Sidney Edwin Hocking (1859-1935) founded The Kalgoorlie Miner newspaper in Kalgoorlie, Western Australia, in 1895.

Born in South Australia, he began his career at The Adelaide Advertiser in 1874 as a general reporter. He began reporting on new mines in South Australia, then travelled to others in New South Wales and Western Australia.

When the Kalgoorlie mines began to predominate he moved from Coolgardie and bought the weekly newspaper Kalgoorlie Western Argus, later launching the daily Kalgoorlie Miner. In 1900 he married 21-year-old Effie Fenn and they had eight children.

== Career ==
Hocking had a reputation as a good boss in Kalgoorlie, which no doubt contributed to his election as a councillor and later mayor of the Municipality of Kalgoorlie. He was involved in the Kalgoorlie Racing Club and Chamber of Commerce, and president of the Fresh Air League which sent goldfields children to the coast for holidays.

The company he formed in 1896, Hocking & Co.

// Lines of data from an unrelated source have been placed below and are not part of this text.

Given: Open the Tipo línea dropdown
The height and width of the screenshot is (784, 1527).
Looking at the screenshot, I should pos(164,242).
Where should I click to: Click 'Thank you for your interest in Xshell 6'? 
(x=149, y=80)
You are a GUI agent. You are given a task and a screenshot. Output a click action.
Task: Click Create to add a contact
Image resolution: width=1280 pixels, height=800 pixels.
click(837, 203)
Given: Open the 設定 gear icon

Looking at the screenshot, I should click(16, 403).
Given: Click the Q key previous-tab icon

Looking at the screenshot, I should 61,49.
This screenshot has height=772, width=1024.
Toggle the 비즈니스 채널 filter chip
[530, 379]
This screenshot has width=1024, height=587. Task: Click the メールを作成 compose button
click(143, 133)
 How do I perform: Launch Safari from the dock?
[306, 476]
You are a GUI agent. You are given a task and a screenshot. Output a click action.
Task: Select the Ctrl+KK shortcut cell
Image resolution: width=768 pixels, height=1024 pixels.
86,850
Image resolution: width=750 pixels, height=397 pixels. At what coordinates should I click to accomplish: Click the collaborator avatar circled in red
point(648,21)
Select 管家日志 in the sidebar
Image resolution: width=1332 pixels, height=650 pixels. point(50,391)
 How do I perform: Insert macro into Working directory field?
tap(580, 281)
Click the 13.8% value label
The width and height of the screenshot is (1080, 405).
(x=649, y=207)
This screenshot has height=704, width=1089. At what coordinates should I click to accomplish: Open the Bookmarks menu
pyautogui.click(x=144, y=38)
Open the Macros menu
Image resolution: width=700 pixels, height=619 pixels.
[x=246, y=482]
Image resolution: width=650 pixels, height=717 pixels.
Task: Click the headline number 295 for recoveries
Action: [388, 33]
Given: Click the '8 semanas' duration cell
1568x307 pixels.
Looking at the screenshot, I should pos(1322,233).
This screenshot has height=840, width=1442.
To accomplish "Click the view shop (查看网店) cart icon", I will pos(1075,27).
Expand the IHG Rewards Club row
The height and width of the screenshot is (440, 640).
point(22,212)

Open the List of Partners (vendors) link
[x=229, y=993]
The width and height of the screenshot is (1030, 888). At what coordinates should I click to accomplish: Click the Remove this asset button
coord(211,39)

Pty. Ltd., still publishes The Miner, as it is locally known, to this day. Along with The West Australian, it is the only other daily print newspaper in Western Australia. Following his death in 1935, the running of the newspaper was taken over by his four sons, which continued until 1970. The newspaper's 100-year history was commemorated in 1995 by the publication of The Voice of the Goldfields: 100 Years of the Kalgoorlie Miner by Norma King.